Kifeas wrote:Hey, Tim! Here is the side in which another jackass is posting his propaganda diatribes! Ata Atun, I am sure will be a very good source of “inspiration” for your ambitions! After all, that is also where some other boys in this forum are getting “inspired” from! Ask Murataga, if you do not believe me!
http://www.todayszaman.com/tz-web/yazarAd.do?kn=63
Kifeas wrote:Hey Zan, why don't you post all his articles here, they are all located on the bottom of each of his pages! Why don't you post them here, so that everyone can see the hilarious ways in which they have been brainwashing you all these years, until you turned out to become the freaks you appear to be nowadays!
Why don't post them here, for everyone to read and laugh with the absolute nonsense and one sided lies they have been feeding you all along in the past! Ata Atun must indeed be one of your gurus in brainwashing and propaganda!
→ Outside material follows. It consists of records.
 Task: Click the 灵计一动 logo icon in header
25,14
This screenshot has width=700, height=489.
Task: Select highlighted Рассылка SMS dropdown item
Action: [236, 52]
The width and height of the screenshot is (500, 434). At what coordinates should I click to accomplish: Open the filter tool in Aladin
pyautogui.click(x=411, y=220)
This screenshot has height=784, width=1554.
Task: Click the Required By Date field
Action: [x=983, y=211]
DT. wrote:zan wrote:All of you support this Graffiti then...Not one word of condemnation yet. Looks like Pyros call for unity amoungst thugs has worked
Thats right Zan...kill kill kill...thats all we think about. NExt time if you get your mate to write love love love then you can come in here and accusse us all of being high as well.
Anything you want we can be accussed of...here to serve.
Personally the only person i ever wanted to kill was the refferee in the 2005 game between Apoel Vs Omonia.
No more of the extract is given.